ARC 605: (re)seeking architecture

Instructor: Mark Shepard
ARC 605 
Fall 2018

DESCRIPTION:

In 1970 Nicholas Negroponte and the Architecture Machine Group (AMG) at MIT produced the installation SEEK for the Software exhibition at the Jewish Museum in New York City. An early attempt at integrating artificial intelligence (AI) with architecture, SEEK consisted of an enclosed Plexiglas environment organized by a landscape of small mirrored blocks, a small colony of gerbils, and a robotic arm that would reconfigure the blocks in response to the rodents’ disruptive behavior. “If computers are to be our friends,” writes Negroponte in the exhibition catalogue, “they must understand our metaphors. If they are to be responsive to changing, unpredictable, context-dependent human needs, they will need an artificial intelligence that can cope with complex contingencies in a sophisticated manner…” The installation was a spectacular failure, however: the software was buggy, the gerbils fought each other and became sick, and the exhibition nearly rendered the Museum bankrupt. Art News critic Thomas Hess wrote at the time, describing the shipwrecked gerbils as covered in their own excrement and cowering under the broken robotic arm, that “artists who become seriously engaged in technological processes might remember what happened to four charming gerbils who also tried collaboration.”
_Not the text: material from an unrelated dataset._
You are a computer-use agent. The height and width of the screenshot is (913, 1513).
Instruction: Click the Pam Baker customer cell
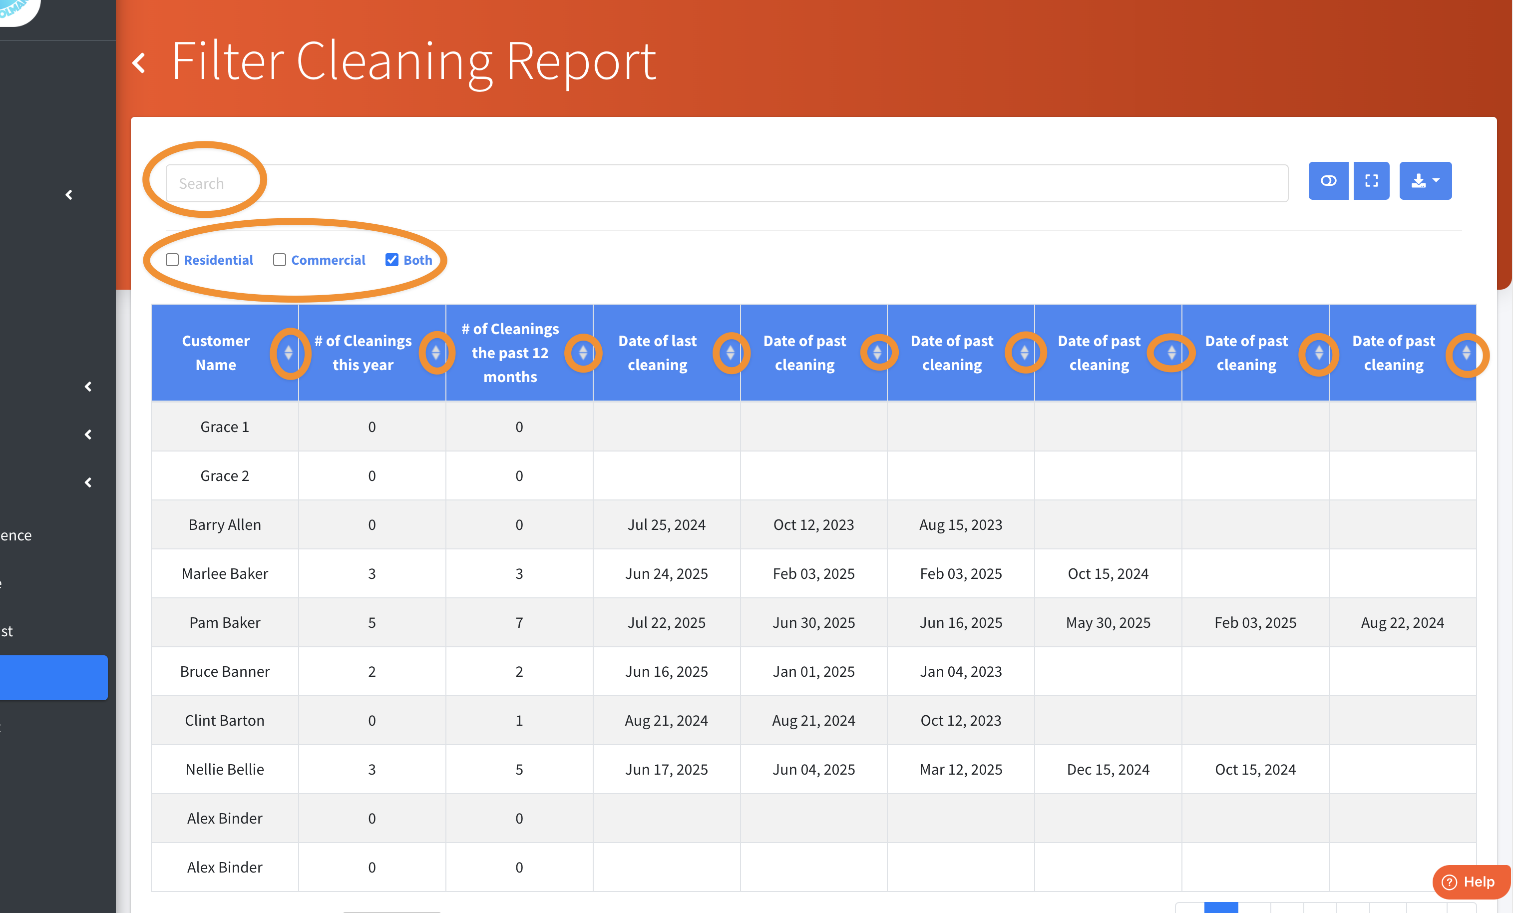coord(225,622)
Despite its failures, SEEK did set the stage for experiments in responsive architecture that continue to this day. The re-emergence of AI in popular culture and consumer products–from autonomous vehicles to smart speakers integrating voice-controlled virtual assistants–has renewed an interest in creating so called “intelligent” spaces that are responsive to highly contingent and seemingly unpredictable actions and events transpiring within them. Today, low-cost sensors and cheap microcontrollers are readily available, and powerful APIs for computer vision, machine learning, and neural networks have made the integration of AI with architecture far more accessible than in the early days of the AMG at MIT. This design research studio will investigate the limits of sensing, processing, and actuating physical space through the design, fabrication and development of a full-scale installation that attempts to playfully engage the contingencies of its use and occupation. Mindful of Hess’ warning, we will focus less on making the computer our friend and more on how cohabitating with intelligent machines could lead to spaces that are more subtle, curious, intriguing and ultimately unpredictable.